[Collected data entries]
*** Begin section ***

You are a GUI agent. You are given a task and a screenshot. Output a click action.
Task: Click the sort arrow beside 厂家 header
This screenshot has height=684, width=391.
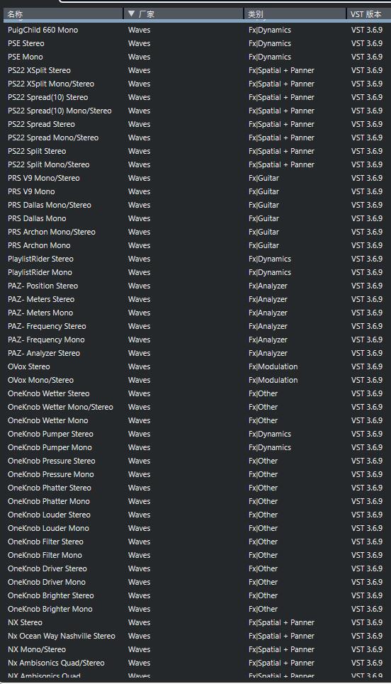pos(131,14)
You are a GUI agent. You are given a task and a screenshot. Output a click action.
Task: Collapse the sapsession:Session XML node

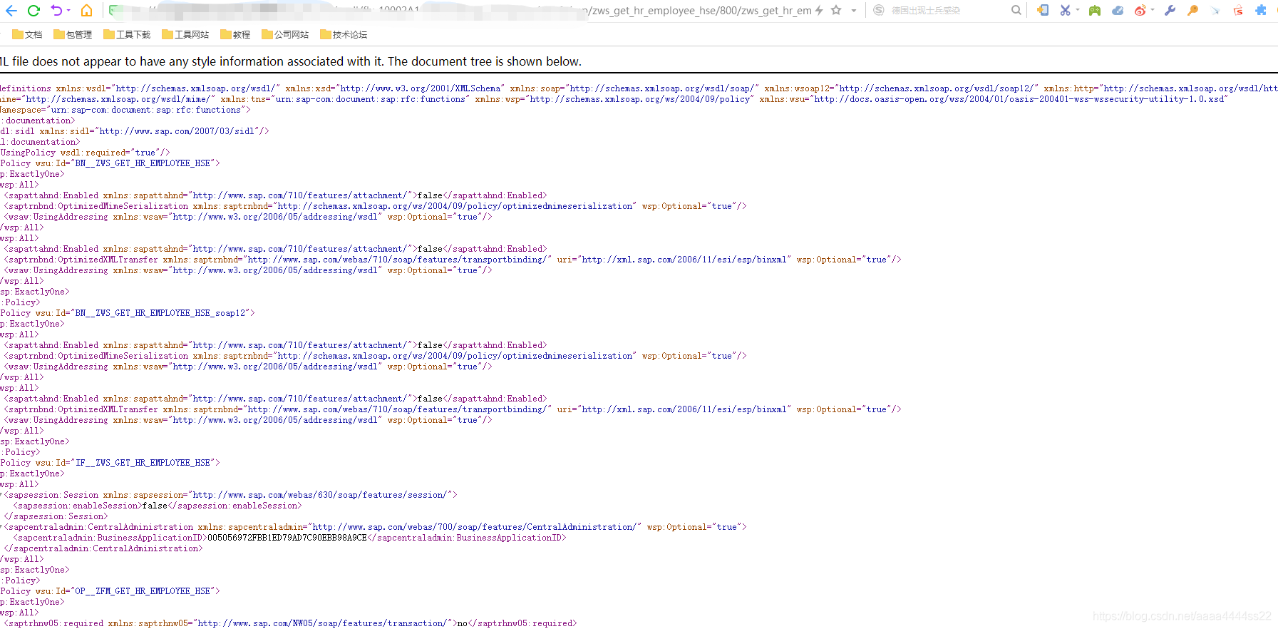(x=2, y=495)
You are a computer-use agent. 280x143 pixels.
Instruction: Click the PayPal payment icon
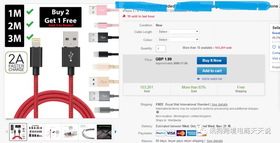[160, 133]
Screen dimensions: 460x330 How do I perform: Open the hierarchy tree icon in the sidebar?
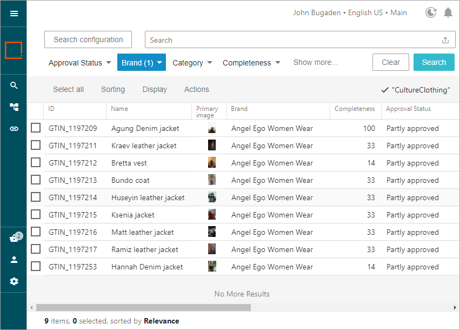pos(14,107)
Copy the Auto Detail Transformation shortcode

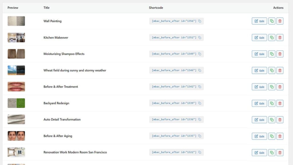(200, 119)
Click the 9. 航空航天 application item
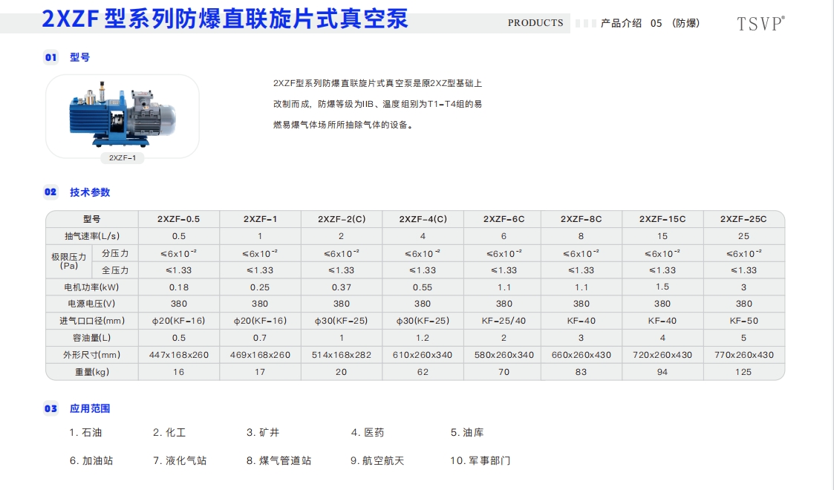 point(377,460)
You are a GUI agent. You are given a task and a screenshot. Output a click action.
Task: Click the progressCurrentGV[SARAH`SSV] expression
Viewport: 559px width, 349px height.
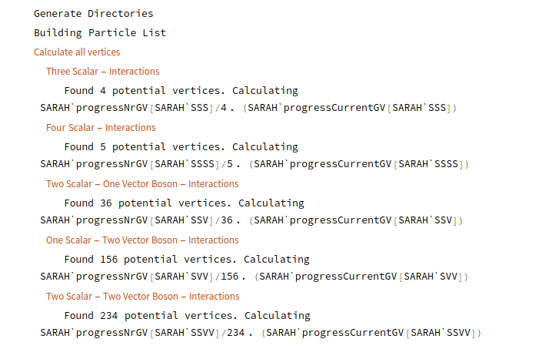tap(358, 220)
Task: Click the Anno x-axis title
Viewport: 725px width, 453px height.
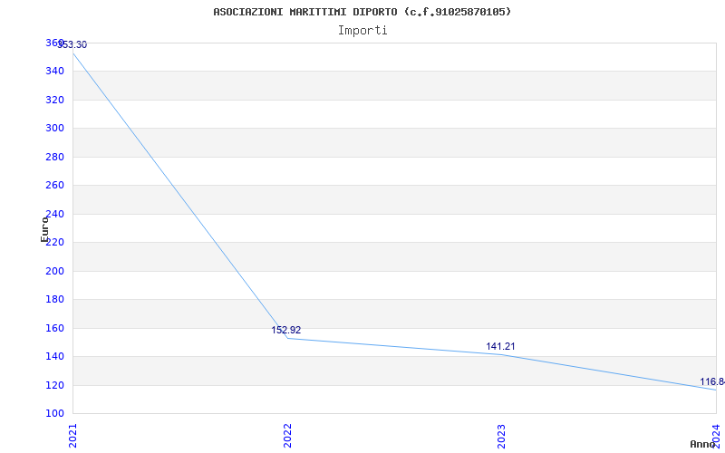Action: coord(703,444)
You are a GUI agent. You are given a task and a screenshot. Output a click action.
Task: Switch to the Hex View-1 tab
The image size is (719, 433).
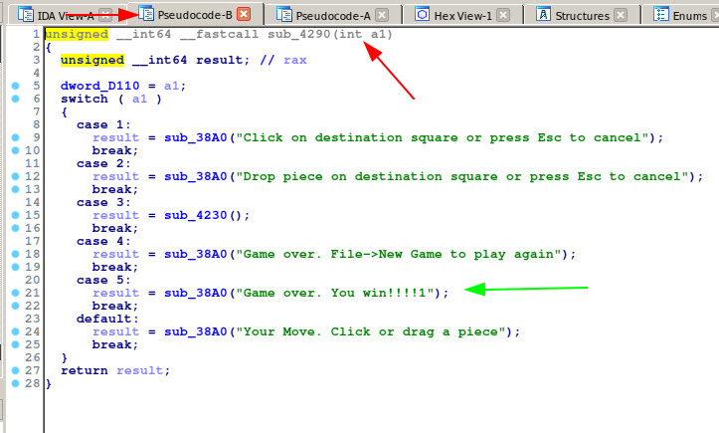(x=462, y=15)
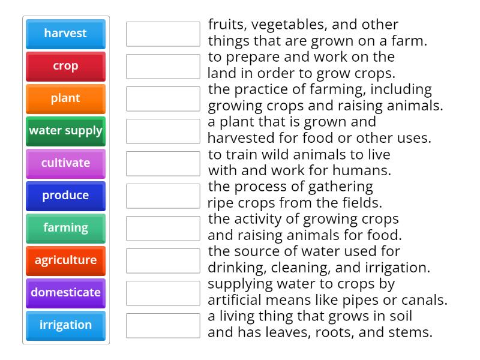Select the produce word tile

tap(65, 196)
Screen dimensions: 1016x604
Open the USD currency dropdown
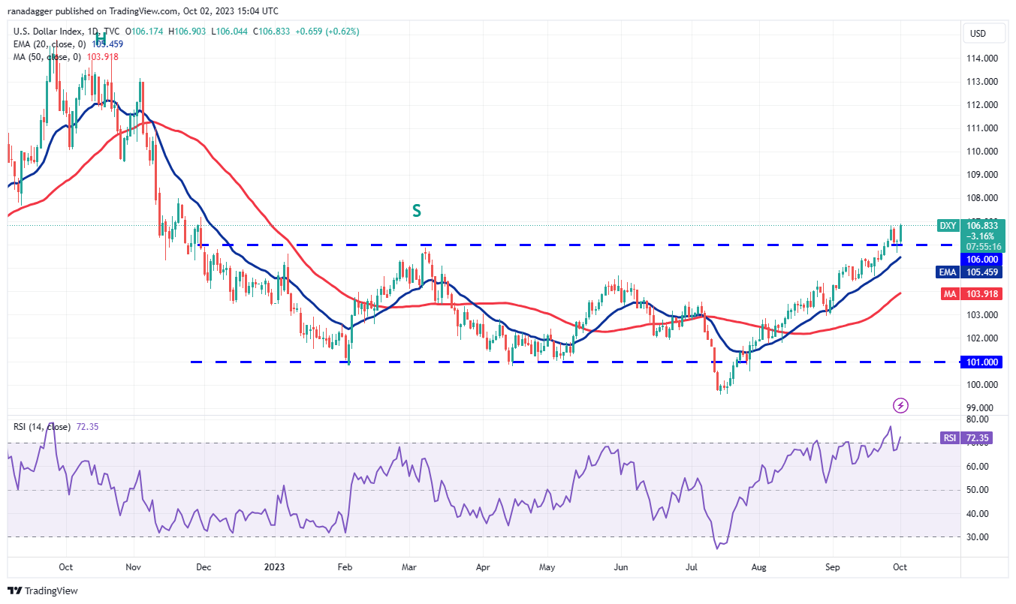click(x=984, y=33)
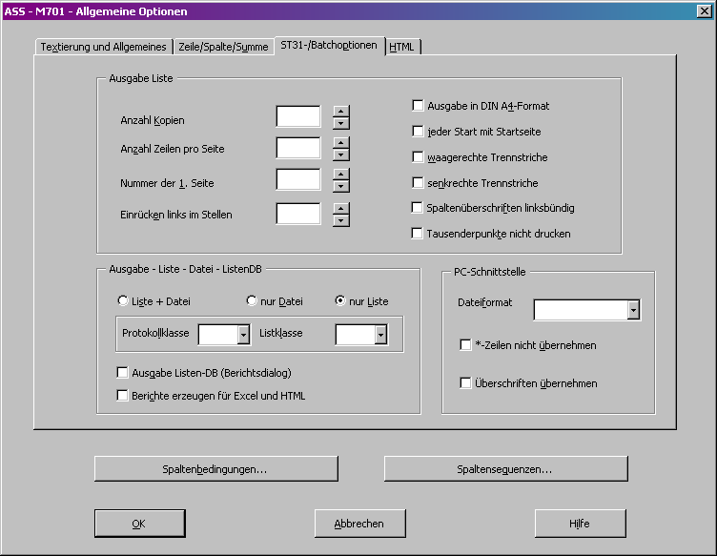
Task: Choose the nur Datei radio option
Action: tap(253, 301)
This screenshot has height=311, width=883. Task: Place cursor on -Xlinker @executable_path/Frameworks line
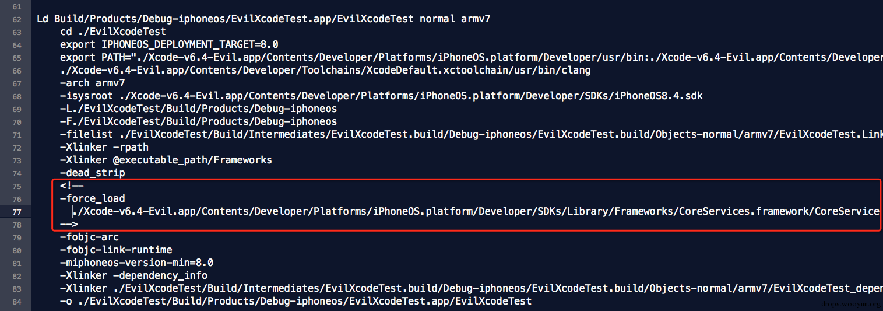(166, 160)
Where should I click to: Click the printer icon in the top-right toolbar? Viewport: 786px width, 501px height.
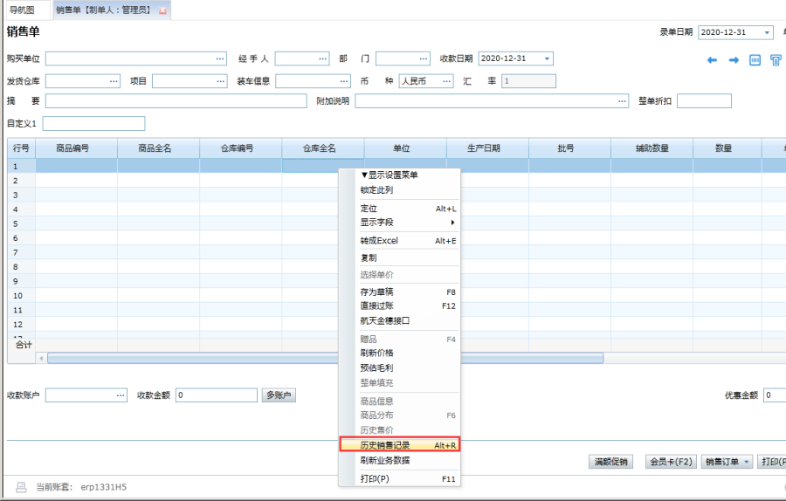(x=776, y=60)
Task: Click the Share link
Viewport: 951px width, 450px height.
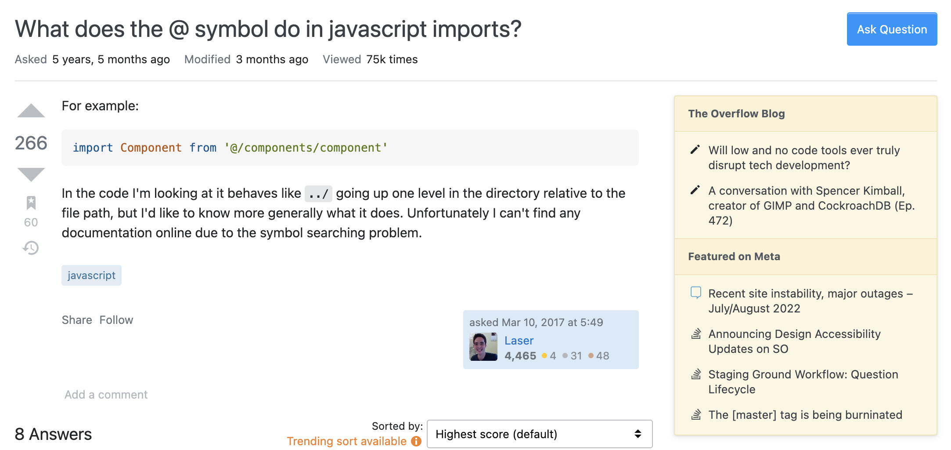Action: point(77,320)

*** End section ***

■ **Work to complete**
Please copy exactly the lines from the one containing "Open the USD currency dropdown" through the last line of the records above, both included, and leave out any pictures.

■ **Answer space**
Open the USD currency dropdown
click(x=984, y=33)
Task: Choose the nur Datei radio option
Action: tap(253, 301)
This screenshot has height=311, width=883. Task: Place cursor on -Xlinker @executable_path/Frameworks line
(166, 160)
Where should I click to: Click the printer icon in the top-right toolbar? Viewport: 786px width, 501px height.
(x=776, y=60)
Task: Click the Share link
Viewport: 951px width, 450px height.
Action: point(77,320)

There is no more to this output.